» EXERCISE DETAILS
Of all the lines below, output only those starting at the one with "Hamburguesas/Hamburgers (142, 1137)" and ending at the one with "School News 2/2/26 (456, 1998)", both ends included, exactly as written.

» EXCERPTED DATA

------------------------------------------------------------

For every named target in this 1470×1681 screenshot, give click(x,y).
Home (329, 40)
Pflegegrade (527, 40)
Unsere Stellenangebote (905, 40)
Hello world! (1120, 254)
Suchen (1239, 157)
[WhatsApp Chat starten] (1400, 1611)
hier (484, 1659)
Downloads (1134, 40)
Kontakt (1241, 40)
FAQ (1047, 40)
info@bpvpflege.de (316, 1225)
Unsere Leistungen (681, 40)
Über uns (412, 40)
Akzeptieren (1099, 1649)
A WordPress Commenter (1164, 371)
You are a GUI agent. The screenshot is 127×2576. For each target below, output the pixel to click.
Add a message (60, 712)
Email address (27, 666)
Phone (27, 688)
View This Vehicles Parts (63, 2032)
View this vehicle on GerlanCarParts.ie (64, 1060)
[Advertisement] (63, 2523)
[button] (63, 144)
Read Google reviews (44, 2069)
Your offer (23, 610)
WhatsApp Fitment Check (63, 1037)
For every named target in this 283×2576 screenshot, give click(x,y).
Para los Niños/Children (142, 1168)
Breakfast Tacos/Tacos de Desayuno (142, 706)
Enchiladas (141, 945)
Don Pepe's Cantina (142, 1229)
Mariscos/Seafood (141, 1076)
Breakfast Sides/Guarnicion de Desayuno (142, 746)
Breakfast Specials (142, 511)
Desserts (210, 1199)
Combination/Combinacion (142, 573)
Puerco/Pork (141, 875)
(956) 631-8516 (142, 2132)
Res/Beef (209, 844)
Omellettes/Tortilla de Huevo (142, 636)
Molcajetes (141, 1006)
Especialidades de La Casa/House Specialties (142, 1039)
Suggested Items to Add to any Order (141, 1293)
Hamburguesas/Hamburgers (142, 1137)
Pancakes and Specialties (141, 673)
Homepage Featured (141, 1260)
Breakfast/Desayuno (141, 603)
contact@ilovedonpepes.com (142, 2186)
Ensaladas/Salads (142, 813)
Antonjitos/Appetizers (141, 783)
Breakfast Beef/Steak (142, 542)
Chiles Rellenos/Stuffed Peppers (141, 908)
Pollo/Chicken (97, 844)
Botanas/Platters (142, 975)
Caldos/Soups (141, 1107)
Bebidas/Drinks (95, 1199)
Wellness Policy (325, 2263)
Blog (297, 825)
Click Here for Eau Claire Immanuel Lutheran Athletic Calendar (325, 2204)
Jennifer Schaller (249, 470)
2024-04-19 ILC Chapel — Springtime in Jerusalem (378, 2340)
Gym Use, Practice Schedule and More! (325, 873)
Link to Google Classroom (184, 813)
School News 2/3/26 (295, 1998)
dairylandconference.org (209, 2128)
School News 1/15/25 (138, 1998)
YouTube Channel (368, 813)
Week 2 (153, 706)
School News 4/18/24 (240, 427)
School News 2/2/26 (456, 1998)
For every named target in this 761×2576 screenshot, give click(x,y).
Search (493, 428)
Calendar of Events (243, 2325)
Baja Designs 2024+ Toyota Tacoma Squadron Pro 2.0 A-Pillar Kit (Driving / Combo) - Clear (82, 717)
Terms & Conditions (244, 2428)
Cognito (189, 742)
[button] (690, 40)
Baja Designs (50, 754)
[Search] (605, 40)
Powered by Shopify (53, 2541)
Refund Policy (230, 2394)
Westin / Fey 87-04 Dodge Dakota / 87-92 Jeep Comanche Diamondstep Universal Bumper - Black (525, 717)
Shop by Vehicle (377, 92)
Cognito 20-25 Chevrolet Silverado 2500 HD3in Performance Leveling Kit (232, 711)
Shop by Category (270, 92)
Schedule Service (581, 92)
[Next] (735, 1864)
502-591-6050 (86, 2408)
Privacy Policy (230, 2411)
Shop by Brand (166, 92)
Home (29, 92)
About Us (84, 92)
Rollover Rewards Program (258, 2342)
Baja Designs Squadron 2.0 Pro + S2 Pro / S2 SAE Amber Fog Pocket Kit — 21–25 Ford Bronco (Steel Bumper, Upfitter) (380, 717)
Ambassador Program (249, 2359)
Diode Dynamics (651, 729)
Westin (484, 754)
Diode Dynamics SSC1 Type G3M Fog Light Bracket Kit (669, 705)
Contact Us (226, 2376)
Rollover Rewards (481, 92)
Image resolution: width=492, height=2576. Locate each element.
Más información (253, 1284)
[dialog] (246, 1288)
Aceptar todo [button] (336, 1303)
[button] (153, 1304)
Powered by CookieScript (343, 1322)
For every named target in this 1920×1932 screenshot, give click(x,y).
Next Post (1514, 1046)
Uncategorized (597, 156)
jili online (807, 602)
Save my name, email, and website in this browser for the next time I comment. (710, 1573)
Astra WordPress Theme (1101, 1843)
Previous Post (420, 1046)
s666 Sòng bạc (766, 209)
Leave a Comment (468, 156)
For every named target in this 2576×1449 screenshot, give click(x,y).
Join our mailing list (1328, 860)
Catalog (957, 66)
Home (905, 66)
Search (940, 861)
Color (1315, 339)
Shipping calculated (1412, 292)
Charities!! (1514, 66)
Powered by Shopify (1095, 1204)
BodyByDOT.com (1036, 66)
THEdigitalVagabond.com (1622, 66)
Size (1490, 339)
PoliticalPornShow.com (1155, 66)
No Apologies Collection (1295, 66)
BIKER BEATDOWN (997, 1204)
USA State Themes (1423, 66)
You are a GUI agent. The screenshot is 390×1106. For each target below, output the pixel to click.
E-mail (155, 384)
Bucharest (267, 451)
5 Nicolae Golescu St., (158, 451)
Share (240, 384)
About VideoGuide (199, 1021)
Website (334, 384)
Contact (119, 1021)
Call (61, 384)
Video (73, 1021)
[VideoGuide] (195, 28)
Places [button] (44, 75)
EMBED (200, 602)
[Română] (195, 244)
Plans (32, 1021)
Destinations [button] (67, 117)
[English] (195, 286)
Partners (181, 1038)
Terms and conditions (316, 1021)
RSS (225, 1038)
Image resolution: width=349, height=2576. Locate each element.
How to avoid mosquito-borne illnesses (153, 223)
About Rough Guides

------------------------------------------------------------

» FINISHED EXERCISE
Hamburguesas/Hamburgers (142, 1137)
Pancakes and Specialties (141, 673)
Homepage Featured (141, 1260)
Breakfast/Desayuno (141, 603)
contact@ilovedonpepes.com (142, 2186)
Ensaladas/Salads (142, 813)
Antonjitos/Appetizers (141, 783)
Breakfast Beef/Steak (142, 542)
Chiles Rellenos/Stuffed Peppers (141, 908)
Pollo/Chicken (97, 844)
Botanas/Platters (142, 975)
Caldos/Soups (141, 1107)
Bebidas/Drinks (95, 1199)
Wellness Policy (325, 2263)
Blog (297, 825)
Click Here for Eau Claire Immanuel Lutheran Athletic Calendar (325, 2204)
Jennifer Schaller (249, 470)
2024-04-19 ILC Chapel — Springtime in Jerusalem (378, 2340)
Gym Use, Practice Schedule and More! (325, 873)
Link to Google Classroom (184, 813)
School News 2/3/26 (295, 1998)
dairylandconference.org (209, 2128)
School News 1/15/25 (138, 1998)
YouTube Channel (368, 813)
Week 2 (153, 706)
School News 4/18/24 (240, 427)
School News 2/2/26 (456, 1998)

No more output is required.